Mutations in the ND5 subunit of complex I of the mitochondrial DNA are a frequent cause of oxidative phosphorylation disease

Background

Detection of mutations in the mitochondrial DNA (mtDNA) is usually limited to common mutations and the transfer RNA genes. However, mutations in other mtDNA regions can be an important cause of oxidative phosphorylation (OXPHOS) disease as well.

Objective

To investigate whether regions in the mtDNA are preferentially mutated in patients with OXPHOS disease.

Methods

Screening of the mtDNA for heteroplasmic mutations was performed by denaturing high‐performance liquid chromatography analysis of 116 patients with OXPHOS disease but without the common mtDNA mutations.

Results

An mtDNA sequence variant was detected in 15 patients, 5 of which were present in the ND5 gene. One sequence variant was new and three were known, one of which was found twice. The novel sequence variant m.13511A→T occurred in a patient with a Leigh‐like syndrome.
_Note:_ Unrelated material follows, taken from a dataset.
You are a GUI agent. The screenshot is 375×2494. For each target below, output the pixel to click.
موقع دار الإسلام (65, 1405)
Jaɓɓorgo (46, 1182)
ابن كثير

The known mutation m.13513G→A, associated with mitochondrial encephalomyopathy lactic acidosis and stroke‐like syndrome (MELAS) and MELAS/Leigh/Leber hereditary optic neuropathy overlap syndrome, was found in a relatively low percentage in two patients from two different families, one with a MELAS/Leigh phenotype and one with a MELAS/chronic progressive external ophthalmoplegia phenotype. The known mutation m.13042G→A, detected previously in a patient with a MELAS/myoclonic epilepsy, ragged red fibres phenotype and in a family with a prevalent ocular phenotype, was now found in a patient with a Leigh‐like phenotype. The sequence variant m.12622G→A was reported once in a control database as a polymorphism, but is reported in this paper as heteroplasmic in three brothers, all with infantile encephalopathy (Leigh syndrome) fatal within the first 15?days of life. Therefore, a causal relationship between the presence of this sequence variant and the onset of mitochondrial disease cannot be entirely excluded at this moment.

Conclusions

Mutation screening of the ND5 gene is advised for routine diagnostics of patients with OXPHOS disease, especially for those with MELAS‐ and Leigh‐like syndrome with a complex I deficiency.Mitochondria are key for many cellular processes. One of the most important mechanisms is oxidative phosphorylation (OXPHOS) resulting in the production of cellular energy in the form of ATP. The OXPHOS system consists of five multiprotein complexes (I–V) and two mobile electron carriers (coenzyme q and cytochrome c) embedded in the lipid bilayer of the mitochondrial inner membrane.^1,2 The mitochondrial genome encodes 13 essential polypeptides of the OXPHOS system and the necessary RNA machinery (two ribosomal RNAs and 22 transfer RNAs (tRNA)). The remaining structural proteins and proteins involved in import, assembly and mitochondrial DNA (mtDNA) replication are encoded by the nucleus and specifically targeted to the mitochondria. OXPHOS disease is characterised by a wide variety of clinical symptoms, in which one or more organs can be involved, and by genetic and clinical heterogeneity.^2,3 With an estimated total number of about 1500 nuclear mitochondrial genes of which 600 have been identified so far,⁴ this complicates the process of identification of the underlying genetic defect. Although mutations in the mtDNA tRNA genes have been reported far more often than other mutations in mtDNA protein‐coding genes,² this figure is highly biased by a preferential screening of these genes.In this study, the complete mtDNA was screened for heteroplasmic mutations using denaturing high‐performance liquid chromatography (DHPLC) analysis in a group of 116 unrelated patients suspected for OXPHOS disease but without the common mutations for mitochondrial encephalomyopathy, lactic acidosis and stroke‐like syndrome (MELAS) m.3243A→G, myoclonic epilepsy, ragged red fibres (MERRF) m.8344A→G, Leigh/neuropathy, ataxia and retinitis pigmentosa m.8993T→G/C or large deletions. For this group of patients, we report that the ND5 gene is a commonly mutated gene.